Importers of copyrighted works purchased overseas – even works legally produced and purchased – may not be protected from infringement claims by the works’ United States copyright owners. On August 15, 2011, the United States Court of Appeals for the Second Circuit ruled that the “first-sale doctrine” does not apply to works manufactured outside of the United States.

In John Wiley & Sons, Inc. v. Kirtsaeng, No. 09-4896 (2d Cir. Aug. 15, 2011), the Second Circuit addressed two seemingly inconsistent sections of the Copyright Law. The case involved Supap Kirtsaeng, a native of Thailand who moved to the United States in 1997. To subsidize the cost of his education, Kirtsaeng had friends and family ship textbooks legally manufactured outside the United States that he then sold on-line in the United States. Kirtsaeng reimbursed his friends and family for their expenses and kept any remaining profits.

In September 2008, John Wiley & Sons, Inc., a United States book publisher with a publishing and manufacturing subsidiary in Asia, sued Kirtsaeng for copyright infringement pursuant to Section 501 of the Copyright Law. Section 501(a) provides that “[a]nyone . . . who imports copies . . . into the United States in violation of section 602, is an infringer of the copyright or right of the author, as the case may be.” Section 602(a)(1) provides:

Importation into the United States, without the authority of the owner of a copyright under this title, of copies or phonorecords of a work that have been acquired outside the United States is an infringement of the exclusive right to distribute copies or phonorecords under section 106, actionable under section 501.

Kirtsaeng responded to these allegations by invoking the “first-sale doctrine,” codified at Section 109(a), which provides:

Notwithstanding the provisions of Section 106(3) [of the Copyright Act], the owner of a particular copy . . . lawfully made under this title, or any person authorized by such owner, is entitled, without the authority of the copyright owner, to sell or otherwise dispose of the possession of that copy or phonorecord.

Thus, the Court had to relieve “the tension between § 602(a)(1), which seemingly seeks to give copyright holders broad control over the circumstances in which their copyrighted material may be imported (directly or indirectly) into the United States, and § 109(a), which limits the extent to which the copyright holder may limit distribution following an initial sale.” “Confronted with an utterly ambiguous text,” the court sought to adopt an interpretation of Section 109(a) that was consistent with Section 602(a)(1). The court’s determination turned on its interpretation of the phrase “lawfully made under this title,” which the court ultimately concluded “refers specifically and exclusively to works that are made in territories in which the Copyright Act is law, and not to foreign-manufactured works.” Applying this interpretation, Kirtsaeng would not be permitted to avail himself of the first sale doctrine in defense of the copyright infringement claim.

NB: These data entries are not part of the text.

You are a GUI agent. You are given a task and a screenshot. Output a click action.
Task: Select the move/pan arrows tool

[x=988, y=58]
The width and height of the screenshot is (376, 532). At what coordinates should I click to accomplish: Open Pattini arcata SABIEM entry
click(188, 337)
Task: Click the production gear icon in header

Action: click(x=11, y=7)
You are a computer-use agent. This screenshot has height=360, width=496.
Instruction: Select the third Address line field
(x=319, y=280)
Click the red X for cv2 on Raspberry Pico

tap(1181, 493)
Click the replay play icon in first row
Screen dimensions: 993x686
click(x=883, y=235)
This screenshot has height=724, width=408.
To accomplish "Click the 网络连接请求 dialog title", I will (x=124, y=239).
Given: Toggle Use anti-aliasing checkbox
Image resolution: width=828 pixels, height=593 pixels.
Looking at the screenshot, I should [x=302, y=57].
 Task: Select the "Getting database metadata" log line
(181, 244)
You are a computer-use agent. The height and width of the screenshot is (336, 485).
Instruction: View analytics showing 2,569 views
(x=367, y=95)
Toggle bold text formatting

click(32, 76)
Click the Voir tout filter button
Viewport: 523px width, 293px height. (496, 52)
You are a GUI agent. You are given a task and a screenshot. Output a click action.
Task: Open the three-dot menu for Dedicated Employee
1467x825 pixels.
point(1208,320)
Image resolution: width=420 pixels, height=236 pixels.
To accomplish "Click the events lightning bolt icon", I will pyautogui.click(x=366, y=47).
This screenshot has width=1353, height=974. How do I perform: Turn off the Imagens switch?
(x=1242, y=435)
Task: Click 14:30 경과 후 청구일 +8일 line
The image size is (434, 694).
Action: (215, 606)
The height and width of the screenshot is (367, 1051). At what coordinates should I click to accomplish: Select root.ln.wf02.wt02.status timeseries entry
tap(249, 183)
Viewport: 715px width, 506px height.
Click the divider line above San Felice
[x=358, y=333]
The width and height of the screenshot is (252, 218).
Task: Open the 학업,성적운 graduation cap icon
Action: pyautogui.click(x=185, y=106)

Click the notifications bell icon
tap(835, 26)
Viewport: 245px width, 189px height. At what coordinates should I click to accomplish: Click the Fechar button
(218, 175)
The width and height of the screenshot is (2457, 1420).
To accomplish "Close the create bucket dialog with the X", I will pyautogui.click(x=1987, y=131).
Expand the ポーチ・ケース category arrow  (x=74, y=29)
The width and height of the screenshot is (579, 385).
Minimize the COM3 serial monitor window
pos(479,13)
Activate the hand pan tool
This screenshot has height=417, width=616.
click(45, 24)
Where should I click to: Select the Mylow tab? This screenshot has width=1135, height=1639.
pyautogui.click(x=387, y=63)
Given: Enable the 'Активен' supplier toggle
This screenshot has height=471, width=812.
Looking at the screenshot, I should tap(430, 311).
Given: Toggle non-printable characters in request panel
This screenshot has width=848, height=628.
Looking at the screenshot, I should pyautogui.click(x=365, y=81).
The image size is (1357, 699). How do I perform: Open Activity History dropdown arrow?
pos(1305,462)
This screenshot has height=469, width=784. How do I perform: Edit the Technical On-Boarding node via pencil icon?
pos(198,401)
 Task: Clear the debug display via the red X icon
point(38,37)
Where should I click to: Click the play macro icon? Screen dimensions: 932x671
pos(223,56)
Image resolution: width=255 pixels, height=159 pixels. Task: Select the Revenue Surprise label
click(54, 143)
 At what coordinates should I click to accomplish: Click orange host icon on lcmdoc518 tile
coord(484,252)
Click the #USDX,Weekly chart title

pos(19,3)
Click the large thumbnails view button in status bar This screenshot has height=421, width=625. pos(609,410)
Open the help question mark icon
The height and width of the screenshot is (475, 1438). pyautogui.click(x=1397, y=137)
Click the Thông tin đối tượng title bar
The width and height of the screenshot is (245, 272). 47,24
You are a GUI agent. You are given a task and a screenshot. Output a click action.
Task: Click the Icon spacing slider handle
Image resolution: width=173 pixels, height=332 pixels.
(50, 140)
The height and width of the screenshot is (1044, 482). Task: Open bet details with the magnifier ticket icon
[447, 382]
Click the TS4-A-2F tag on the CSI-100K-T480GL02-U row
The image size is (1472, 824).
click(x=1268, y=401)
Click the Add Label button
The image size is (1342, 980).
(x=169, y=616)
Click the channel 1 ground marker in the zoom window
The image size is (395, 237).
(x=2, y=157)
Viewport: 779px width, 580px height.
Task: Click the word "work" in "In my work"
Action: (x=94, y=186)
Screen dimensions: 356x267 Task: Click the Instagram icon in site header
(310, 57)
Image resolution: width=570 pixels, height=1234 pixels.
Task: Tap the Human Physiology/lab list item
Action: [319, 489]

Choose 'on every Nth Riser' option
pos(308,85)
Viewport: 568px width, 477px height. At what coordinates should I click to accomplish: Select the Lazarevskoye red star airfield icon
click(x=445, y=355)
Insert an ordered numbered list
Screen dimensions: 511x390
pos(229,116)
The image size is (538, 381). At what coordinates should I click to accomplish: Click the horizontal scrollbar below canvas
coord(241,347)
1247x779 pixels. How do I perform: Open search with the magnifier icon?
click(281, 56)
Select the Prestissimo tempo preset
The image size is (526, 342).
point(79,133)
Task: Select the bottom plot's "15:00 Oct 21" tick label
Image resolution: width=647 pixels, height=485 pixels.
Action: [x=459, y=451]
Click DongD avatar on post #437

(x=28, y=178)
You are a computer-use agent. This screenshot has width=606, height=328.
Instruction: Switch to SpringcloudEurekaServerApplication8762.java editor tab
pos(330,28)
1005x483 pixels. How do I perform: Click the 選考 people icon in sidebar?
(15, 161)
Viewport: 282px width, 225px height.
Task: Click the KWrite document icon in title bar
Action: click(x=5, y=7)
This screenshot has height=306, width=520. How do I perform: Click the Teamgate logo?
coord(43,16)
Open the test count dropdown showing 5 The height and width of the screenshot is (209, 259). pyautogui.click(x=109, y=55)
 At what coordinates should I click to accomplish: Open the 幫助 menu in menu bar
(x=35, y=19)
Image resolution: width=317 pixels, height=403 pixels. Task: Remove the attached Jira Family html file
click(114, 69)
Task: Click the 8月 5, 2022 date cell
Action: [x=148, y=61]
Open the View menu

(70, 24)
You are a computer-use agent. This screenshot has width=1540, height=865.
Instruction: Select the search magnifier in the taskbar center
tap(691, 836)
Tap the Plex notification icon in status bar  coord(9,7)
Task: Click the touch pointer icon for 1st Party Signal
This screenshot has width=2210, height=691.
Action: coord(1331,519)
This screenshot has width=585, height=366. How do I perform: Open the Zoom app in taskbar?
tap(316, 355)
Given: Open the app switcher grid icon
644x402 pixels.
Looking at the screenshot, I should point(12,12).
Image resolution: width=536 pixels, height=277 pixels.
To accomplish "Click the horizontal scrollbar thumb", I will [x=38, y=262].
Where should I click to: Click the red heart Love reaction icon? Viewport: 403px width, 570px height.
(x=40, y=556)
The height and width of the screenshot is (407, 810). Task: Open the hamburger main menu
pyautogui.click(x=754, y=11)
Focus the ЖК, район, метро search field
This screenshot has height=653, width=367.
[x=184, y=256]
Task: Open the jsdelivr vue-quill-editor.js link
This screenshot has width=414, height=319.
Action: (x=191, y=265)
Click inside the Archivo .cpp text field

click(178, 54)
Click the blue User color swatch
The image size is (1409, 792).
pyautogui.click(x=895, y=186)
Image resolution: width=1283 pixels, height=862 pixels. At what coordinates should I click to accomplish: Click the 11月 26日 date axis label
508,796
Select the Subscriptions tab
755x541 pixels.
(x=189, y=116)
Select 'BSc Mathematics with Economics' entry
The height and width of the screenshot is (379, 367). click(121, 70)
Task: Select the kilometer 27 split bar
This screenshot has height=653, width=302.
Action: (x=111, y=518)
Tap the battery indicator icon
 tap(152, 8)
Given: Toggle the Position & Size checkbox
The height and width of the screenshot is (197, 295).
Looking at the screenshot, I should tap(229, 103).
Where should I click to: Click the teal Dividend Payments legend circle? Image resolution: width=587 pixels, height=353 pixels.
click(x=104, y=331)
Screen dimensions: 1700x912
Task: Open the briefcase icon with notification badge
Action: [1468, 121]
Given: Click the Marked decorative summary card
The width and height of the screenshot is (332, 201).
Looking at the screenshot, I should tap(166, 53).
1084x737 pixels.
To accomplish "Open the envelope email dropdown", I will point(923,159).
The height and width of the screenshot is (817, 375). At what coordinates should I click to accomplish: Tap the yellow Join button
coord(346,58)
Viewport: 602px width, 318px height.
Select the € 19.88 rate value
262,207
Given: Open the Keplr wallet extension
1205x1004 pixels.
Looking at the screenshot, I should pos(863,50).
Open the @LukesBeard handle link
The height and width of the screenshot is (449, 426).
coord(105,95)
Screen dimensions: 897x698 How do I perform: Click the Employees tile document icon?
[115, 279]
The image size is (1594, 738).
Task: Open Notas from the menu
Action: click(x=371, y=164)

This ruling clarifies (in the Second Circuit) the applicability of the first-sale doctrine to individuals importing works from abroad. However, the courts appear split as to their interpretation of the law, with the Third Circuit previously finding the first-sale doctrine applicable to copyrighted works produced abroad. See Sebastian Int’l, Inc. v. Consumer Contacts, Ltd., 847 F.2d 1093 (3d Cir. 1998). Given the potential inapplicability of “first-sale” protection, booksellers and other importers of copyrighted works must act with caution when deciding whether to sell foreign-published or foreign-manufactured works in the United States.